Tinka's New Dress: Reviews
 

 


The Australian, Melbourne (Australia) October 25, 2002

Melbourne Festival theatre reviews
BY LEE CHRISTOFIS

Seeing three shows about the persecuted and marginalised in quick succession, each one informing our reception of the others, reveals Robyn Archer's wisdom in devoting her first Melbourne Festival to multifarious theatre forms.

Tinka's New Dress is a triumph of magical imaginings where 37 meticulously crafted marionettes live in a totalitarian state, the Common Good, which shrinks art to propaganda and its opponents to waste. Conceived and actualised (including astonishing vocal technique) by Canadian Ronnie Burkett, Tinka finds timely metaphors in the Czech puppet shows pushed underground by the Nazis. Here libertarians and artists such as puppeteer Carl, sister Tinka and outrageous drag queen Morag risk their lives by doing shows satirising or defying state edicts.

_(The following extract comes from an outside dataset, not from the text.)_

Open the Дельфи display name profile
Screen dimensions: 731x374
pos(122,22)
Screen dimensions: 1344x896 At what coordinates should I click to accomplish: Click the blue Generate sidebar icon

Into this painful darkness Burkett injects artistic disobedience and irrepressible irreverence – sending up Melbourne, Archer, other festival shows and divas – and editorialises anarchically on his sexual proclivities. The lovable Burkett and his puppets are as vital as food, sex and humour to enduring the crap that just keeps hitting the world. They make you weep and laugh and give you hope.